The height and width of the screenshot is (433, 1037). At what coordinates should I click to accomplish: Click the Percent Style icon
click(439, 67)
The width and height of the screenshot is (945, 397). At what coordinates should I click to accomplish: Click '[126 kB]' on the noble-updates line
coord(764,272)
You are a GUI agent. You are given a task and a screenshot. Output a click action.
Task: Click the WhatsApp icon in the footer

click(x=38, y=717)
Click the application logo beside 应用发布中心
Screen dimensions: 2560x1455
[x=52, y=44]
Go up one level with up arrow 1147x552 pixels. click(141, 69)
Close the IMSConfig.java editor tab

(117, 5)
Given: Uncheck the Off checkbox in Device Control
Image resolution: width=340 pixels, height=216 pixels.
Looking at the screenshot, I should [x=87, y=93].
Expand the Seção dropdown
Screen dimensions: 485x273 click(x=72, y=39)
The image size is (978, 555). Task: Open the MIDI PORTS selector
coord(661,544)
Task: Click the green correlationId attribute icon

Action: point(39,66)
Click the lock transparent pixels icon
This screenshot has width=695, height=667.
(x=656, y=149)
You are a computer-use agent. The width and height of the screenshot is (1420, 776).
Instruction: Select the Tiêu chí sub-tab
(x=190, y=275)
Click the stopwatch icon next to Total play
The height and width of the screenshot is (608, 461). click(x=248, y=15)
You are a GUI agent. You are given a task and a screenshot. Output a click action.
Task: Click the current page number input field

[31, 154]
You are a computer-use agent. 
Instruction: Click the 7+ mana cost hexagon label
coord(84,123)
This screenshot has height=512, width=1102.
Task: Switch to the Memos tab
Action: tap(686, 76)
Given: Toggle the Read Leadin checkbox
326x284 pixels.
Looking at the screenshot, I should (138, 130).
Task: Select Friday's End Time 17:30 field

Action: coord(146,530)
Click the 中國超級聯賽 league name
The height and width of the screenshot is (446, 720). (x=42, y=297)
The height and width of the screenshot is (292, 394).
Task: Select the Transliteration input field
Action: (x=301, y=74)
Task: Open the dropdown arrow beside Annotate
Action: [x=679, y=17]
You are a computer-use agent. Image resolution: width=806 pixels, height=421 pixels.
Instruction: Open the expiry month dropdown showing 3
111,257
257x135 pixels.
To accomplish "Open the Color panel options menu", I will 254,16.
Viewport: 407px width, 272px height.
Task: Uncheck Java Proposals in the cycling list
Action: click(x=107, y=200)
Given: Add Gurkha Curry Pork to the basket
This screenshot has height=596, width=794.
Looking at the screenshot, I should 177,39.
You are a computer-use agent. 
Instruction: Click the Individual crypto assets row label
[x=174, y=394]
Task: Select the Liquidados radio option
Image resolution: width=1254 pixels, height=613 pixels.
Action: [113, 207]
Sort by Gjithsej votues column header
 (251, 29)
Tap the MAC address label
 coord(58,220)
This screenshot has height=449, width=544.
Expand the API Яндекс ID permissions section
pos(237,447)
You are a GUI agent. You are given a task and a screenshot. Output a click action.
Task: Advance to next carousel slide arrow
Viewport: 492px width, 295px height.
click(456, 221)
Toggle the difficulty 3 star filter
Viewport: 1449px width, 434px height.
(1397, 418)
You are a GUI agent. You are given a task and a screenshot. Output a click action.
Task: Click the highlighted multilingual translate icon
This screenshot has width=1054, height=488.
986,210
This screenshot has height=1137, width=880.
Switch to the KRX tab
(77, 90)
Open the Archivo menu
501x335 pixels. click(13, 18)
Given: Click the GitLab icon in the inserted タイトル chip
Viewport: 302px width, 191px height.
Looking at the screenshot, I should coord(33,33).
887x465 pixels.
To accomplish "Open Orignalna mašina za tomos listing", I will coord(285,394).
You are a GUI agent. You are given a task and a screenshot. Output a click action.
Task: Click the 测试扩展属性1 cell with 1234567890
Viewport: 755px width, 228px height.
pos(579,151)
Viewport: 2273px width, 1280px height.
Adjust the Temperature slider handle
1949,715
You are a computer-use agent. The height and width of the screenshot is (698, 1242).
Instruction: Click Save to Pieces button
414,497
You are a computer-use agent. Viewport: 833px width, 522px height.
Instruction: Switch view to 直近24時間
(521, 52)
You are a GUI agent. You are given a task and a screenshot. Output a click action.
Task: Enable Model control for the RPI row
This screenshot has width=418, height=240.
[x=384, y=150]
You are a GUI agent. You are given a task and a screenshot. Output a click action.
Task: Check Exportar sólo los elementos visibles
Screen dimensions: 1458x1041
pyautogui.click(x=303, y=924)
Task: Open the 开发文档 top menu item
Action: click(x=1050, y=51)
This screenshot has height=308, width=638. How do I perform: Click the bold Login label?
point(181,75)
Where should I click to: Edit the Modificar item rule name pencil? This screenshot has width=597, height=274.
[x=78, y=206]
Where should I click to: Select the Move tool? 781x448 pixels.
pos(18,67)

★ ★ ★ ★ ★

_Problem description:_ Reproduce every row above verbatim, without any changes.

_Solution to this exercise:_
The height and width of the screenshot is (433, 1037). At what coordinates should I click to accomplish: Click the Percent Style icon
click(439, 67)
The width and height of the screenshot is (945, 397). At what coordinates should I click to accomplish: Click '[126 kB]' on the noble-updates line
coord(764,272)
You are a GUI agent. You are given a task and a screenshot. Output a click action.
Task: Click the WhatsApp icon in the footer

click(x=38, y=717)
Click the application logo beside 应用发布中心
Screen dimensions: 2560x1455
[x=52, y=44]
Go up one level with up arrow 1147x552 pixels. click(141, 69)
Close the IMSConfig.java editor tab

(117, 5)
Given: Uncheck the Off checkbox in Device Control
Image resolution: width=340 pixels, height=216 pixels.
Looking at the screenshot, I should [x=87, y=93].
Expand the Seção dropdown
Screen dimensions: 485x273 click(x=72, y=39)
The image size is (978, 555). Task: Open the MIDI PORTS selector
coord(661,544)
Task: Click the green correlationId attribute icon

Action: point(39,66)
Click the lock transparent pixels icon
This screenshot has width=695, height=667.
(x=656, y=149)
You are a computer-use agent. The width and height of the screenshot is (1420, 776).
Instruction: Select the Tiêu chí sub-tab
(x=190, y=275)
Click the stopwatch icon next to Total play
The height and width of the screenshot is (608, 461). click(x=248, y=15)
You are a GUI agent. You are given a task and a screenshot. Output a click action.
Task: Click the current page number input field

[31, 154]
You are a computer-use agent. 
Instruction: Click the 7+ mana cost hexagon label
coord(84,123)
This screenshot has height=512, width=1102.
Task: Switch to the Memos tab
Action: tap(686, 76)
Given: Toggle the Read Leadin checkbox
326x284 pixels.
Looking at the screenshot, I should (138, 130).
Task: Select Friday's End Time 17:30 field

Action: coord(146,530)
Click the 中國超級聯賽 league name
The height and width of the screenshot is (446, 720). (x=42, y=297)
The height and width of the screenshot is (292, 394).
Task: Select the Transliteration input field
Action: (x=301, y=74)
Task: Open the dropdown arrow beside Annotate
Action: [x=679, y=17]
You are a computer-use agent. Image resolution: width=806 pixels, height=421 pixels.
Instruction: Open the expiry month dropdown showing 3
111,257
257x135 pixels.
To accomplish "Open the Color panel options menu", I will 254,16.
Viewport: 407px width, 272px height.
Task: Uncheck Java Proposals in the cycling list
Action: click(x=107, y=200)
Given: Add Gurkha Curry Pork to the basket
This screenshot has height=596, width=794.
Looking at the screenshot, I should 177,39.
You are a computer-use agent. 
Instruction: Click the Individual crypto assets row label
[x=174, y=394]
Task: Select the Liquidados radio option
Image resolution: width=1254 pixels, height=613 pixels.
Action: [113, 207]
Sort by Gjithsej votues column header
 (251, 29)
Tap the MAC address label
 coord(58,220)
This screenshot has height=449, width=544.
Expand the API Яндекс ID permissions section
pos(237,447)
You are a GUI agent. You are given a task and a screenshot. Output a click action.
Task: Advance to next carousel slide arrow
Viewport: 492px width, 295px height.
click(456, 221)
Toggle the difficulty 3 star filter
Viewport: 1449px width, 434px height.
(1397, 418)
You are a GUI agent. You are given a task and a screenshot. Output a click action.
Task: Click the highlighted multilingual translate icon
This screenshot has width=1054, height=488.
986,210
This screenshot has height=1137, width=880.
Switch to the KRX tab
(77, 90)
Open the Archivo menu
501x335 pixels. click(13, 18)
Given: Click the GitLab icon in the inserted タイトル chip
Viewport: 302px width, 191px height.
Looking at the screenshot, I should coord(33,33).
887x465 pixels.
To accomplish "Open Orignalna mašina za tomos listing", I will coord(285,394).
You are a GUI agent. You are given a task and a screenshot. Output a click action.
Task: Click the 测试扩展属性1 cell with 1234567890
Viewport: 755px width, 228px height.
pos(579,151)
Viewport: 2273px width, 1280px height.
Adjust the Temperature slider handle
1949,715
You are a computer-use agent. The height and width of the screenshot is (698, 1242).
Instruction: Click Save to Pieces button
414,497
You are a computer-use agent. Viewport: 833px width, 522px height.
Instruction: Switch view to 直近24時間
(521, 52)
You are a GUI agent. You are given a task and a screenshot. Output a click action.
Task: Enable Model control for the RPI row
This screenshot has width=418, height=240.
[x=384, y=150]
You are a GUI agent. You are given a task and a screenshot. Output a click action.
Task: Check Exportar sólo los elementos visibles
Screen dimensions: 1458x1041
pyautogui.click(x=303, y=924)
Task: Open the 开发文档 top menu item
Action: click(x=1050, y=51)
This screenshot has height=308, width=638. How do I perform: Click the bold Login label?
point(181,75)
Where should I click to: Edit the Modificar item rule name pencil? This screenshot has width=597, height=274.
[x=78, y=206]
Where should I click to: Select the Move tool? 781x448 pixels.
pos(18,67)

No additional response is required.